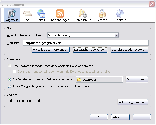Open the Datenschutz keys icon
This screenshot has width=156, height=125.
point(83,13)
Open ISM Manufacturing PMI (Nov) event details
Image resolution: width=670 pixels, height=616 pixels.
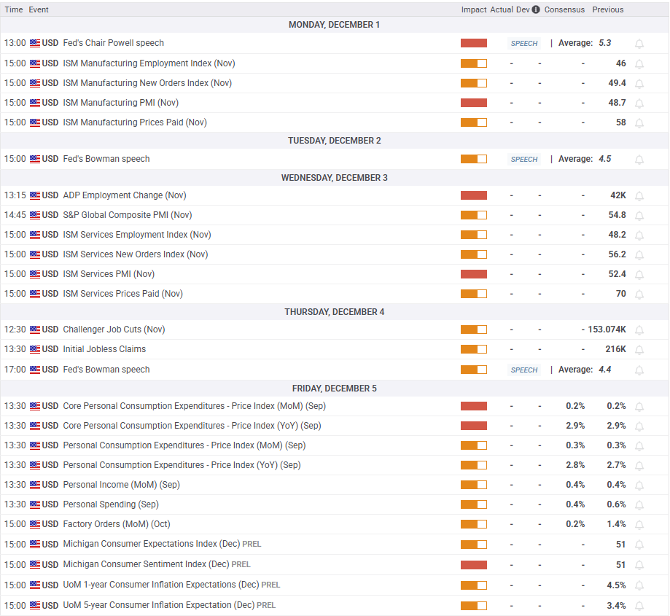point(120,103)
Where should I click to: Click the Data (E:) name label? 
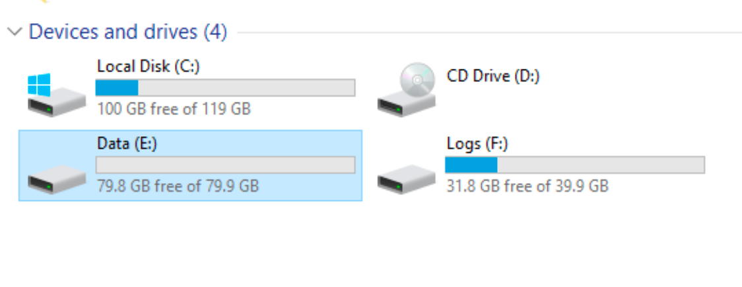tap(127, 144)
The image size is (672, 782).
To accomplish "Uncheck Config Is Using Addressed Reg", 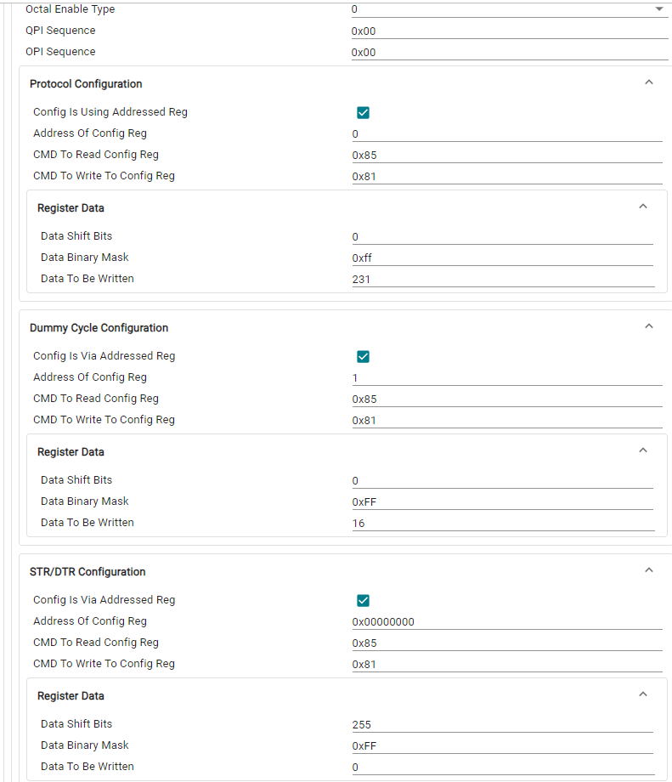I will tap(363, 113).
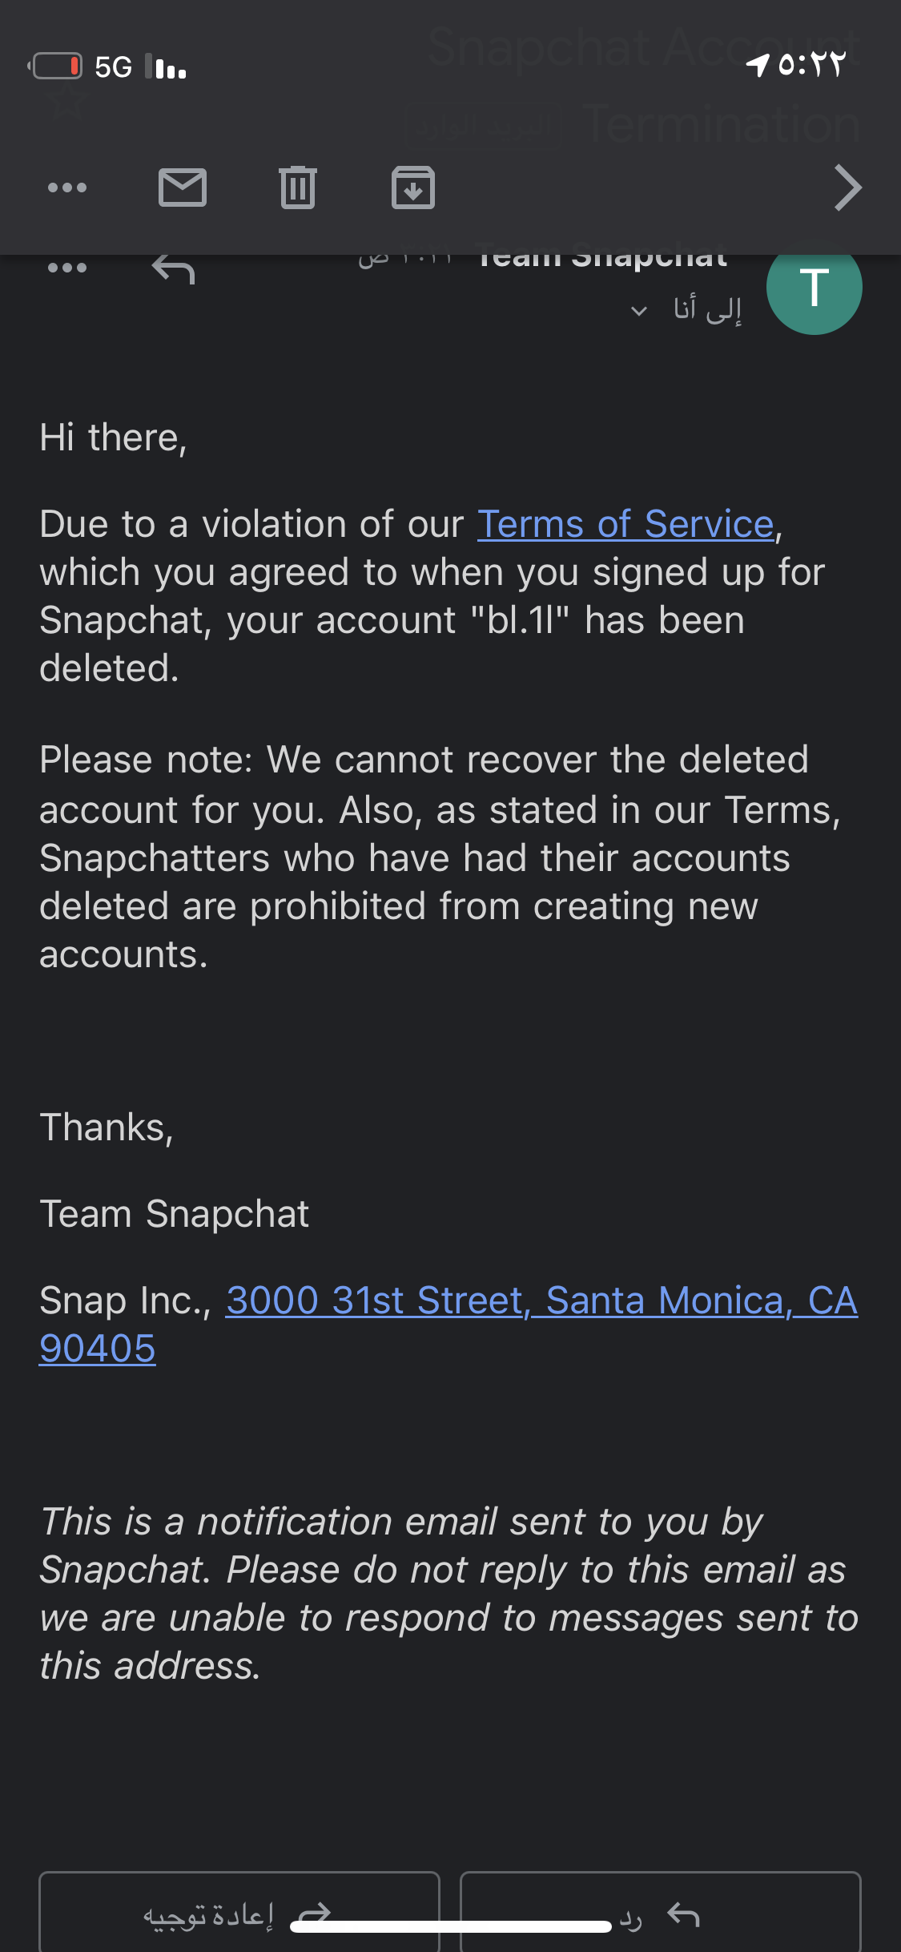This screenshot has width=901, height=1952.
Task: Tap the battery indicator in status bar
Action: 55,66
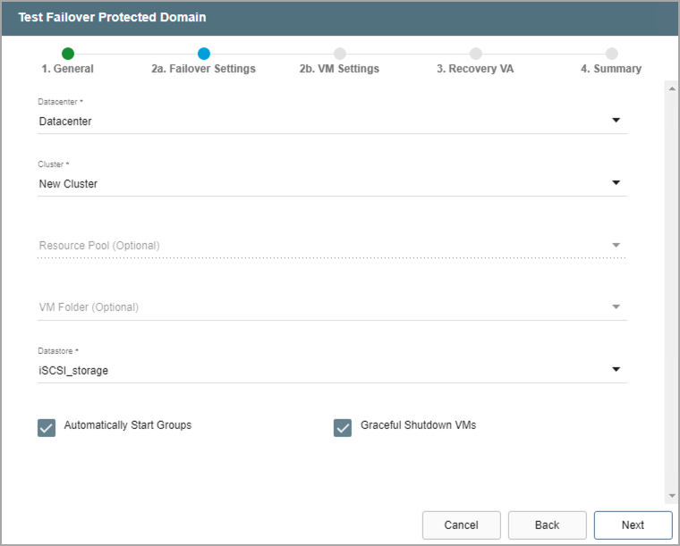680x546 pixels.
Task: Open the Datastore dropdown arrow
Action: (616, 370)
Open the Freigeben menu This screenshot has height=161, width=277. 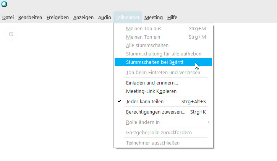[58, 17]
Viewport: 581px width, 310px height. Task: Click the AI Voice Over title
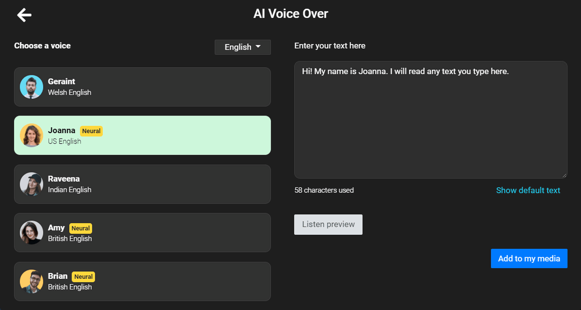click(291, 13)

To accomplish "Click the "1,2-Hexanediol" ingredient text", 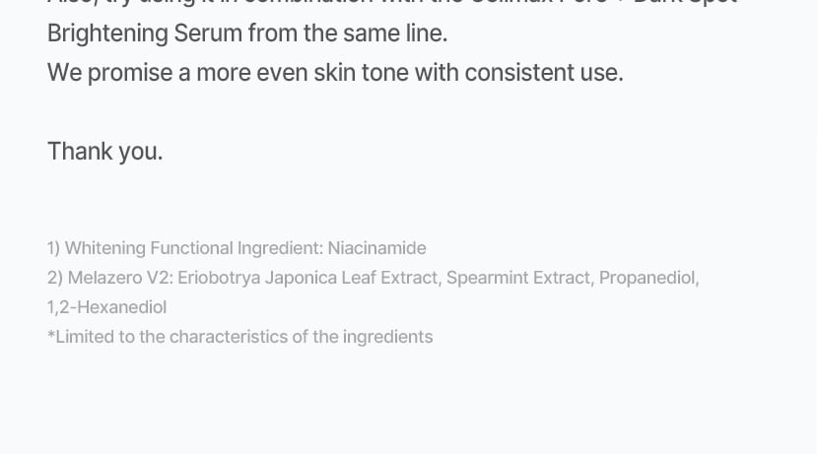I will [x=106, y=307].
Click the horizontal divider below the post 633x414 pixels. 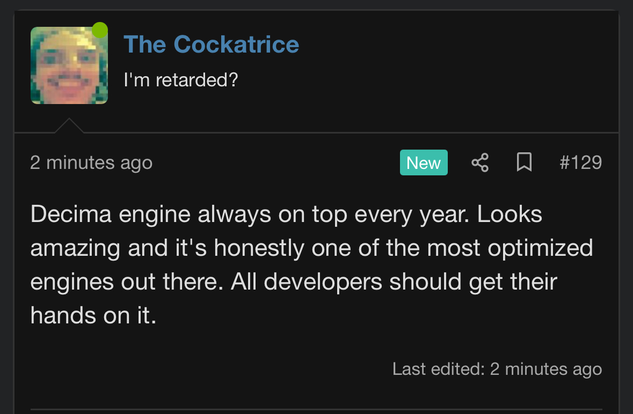pyautogui.click(x=316, y=409)
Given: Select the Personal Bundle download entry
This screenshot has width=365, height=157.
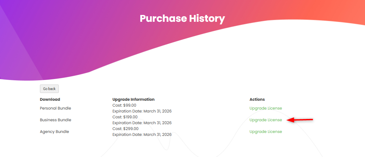Looking at the screenshot, I should 56,108.
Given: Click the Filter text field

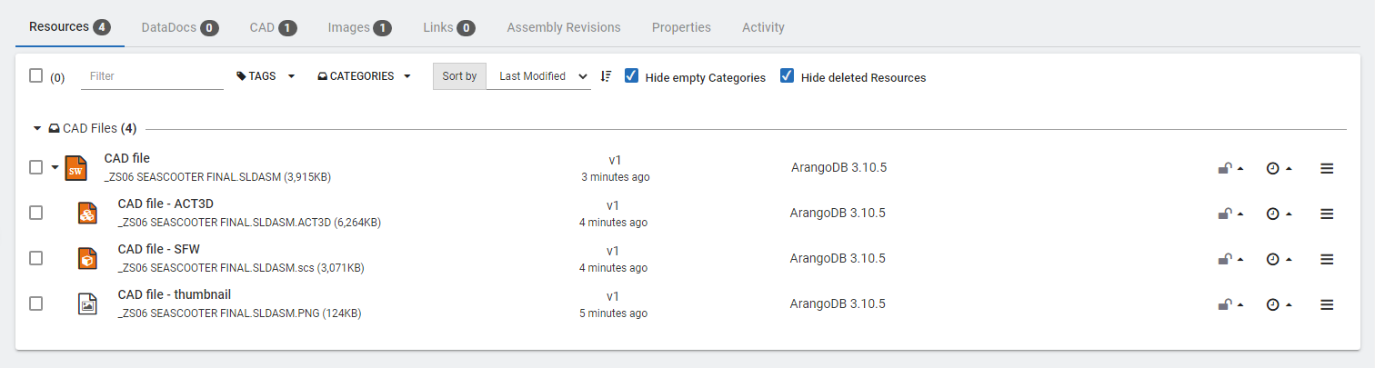Looking at the screenshot, I should click(152, 76).
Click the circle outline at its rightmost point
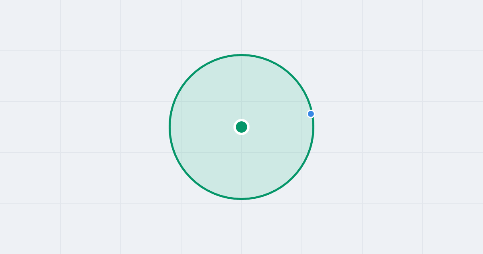The image size is (483, 254). click(313, 127)
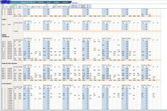Screen dimensions: 167x111
Task: Advance to next week using Semana arrow
Action: 18,6
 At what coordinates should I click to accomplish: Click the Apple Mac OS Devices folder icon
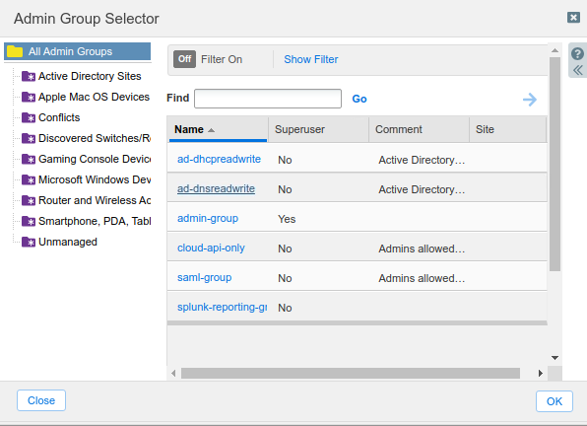(x=29, y=97)
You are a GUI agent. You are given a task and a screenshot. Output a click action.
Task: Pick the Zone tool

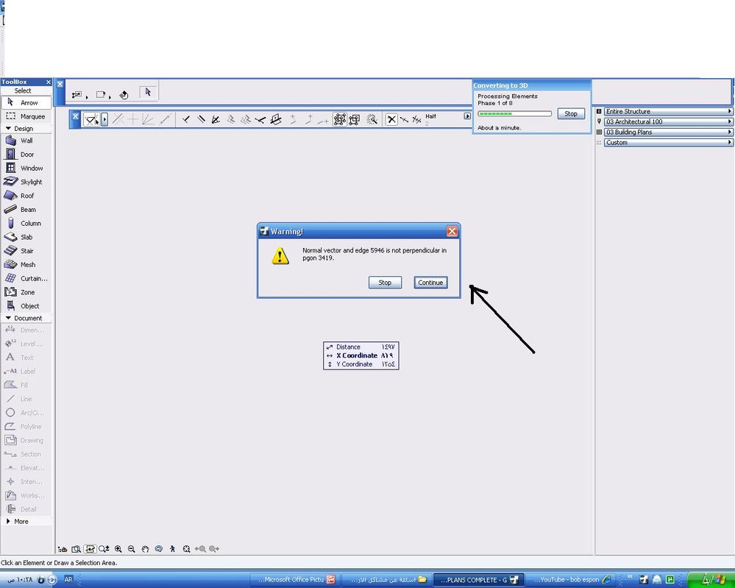29,292
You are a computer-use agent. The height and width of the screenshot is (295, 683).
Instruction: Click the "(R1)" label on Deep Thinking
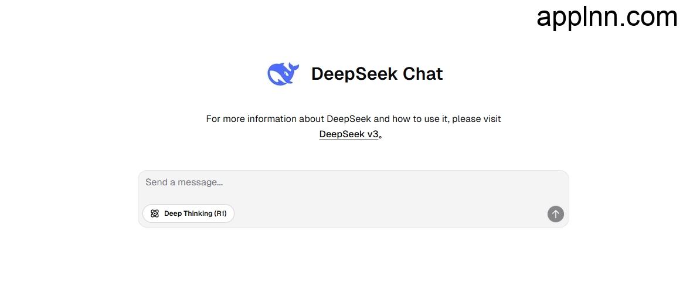pos(220,213)
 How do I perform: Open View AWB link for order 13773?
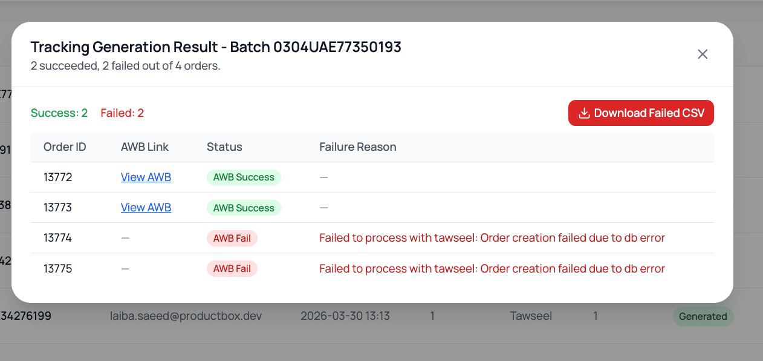click(146, 208)
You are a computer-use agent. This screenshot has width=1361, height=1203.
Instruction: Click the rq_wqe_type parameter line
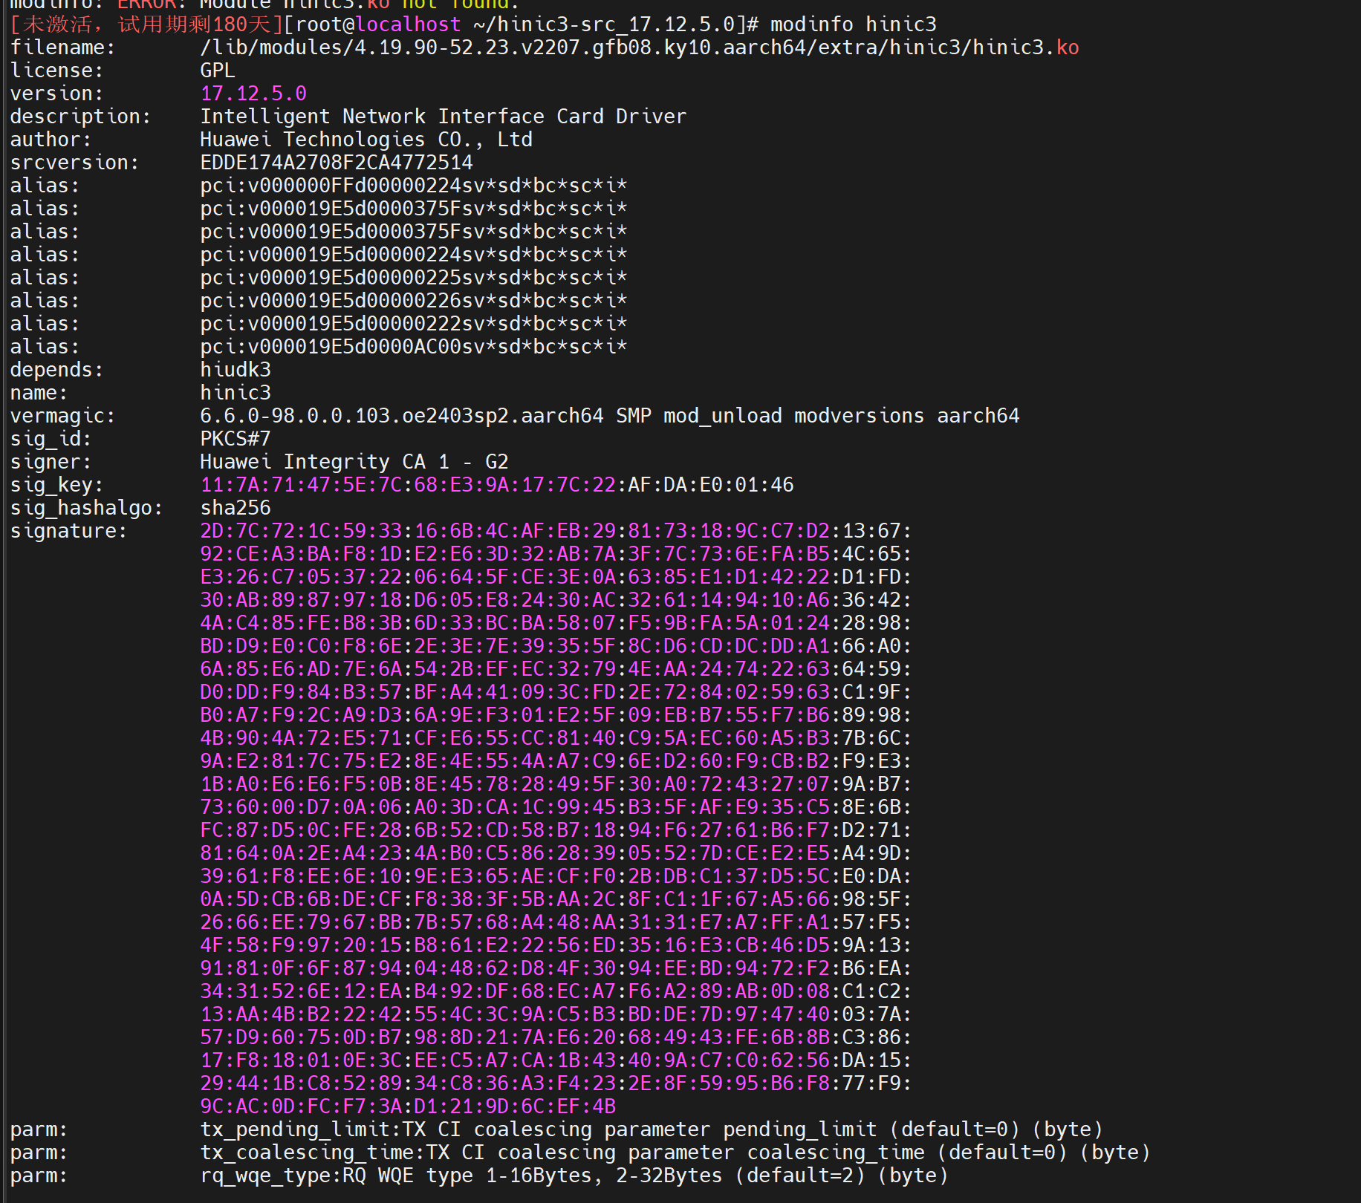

************

Would you filter the records and copy out each line containing "agent"?

**Reply to the task:**
You are a GUI agent. You are given a task and a screenshot. Output a click action.
You are a computer-use agent. The height and width of the screenshot is (295, 683).
You are a computer-use agent. This screenshot has width=1361, height=1203.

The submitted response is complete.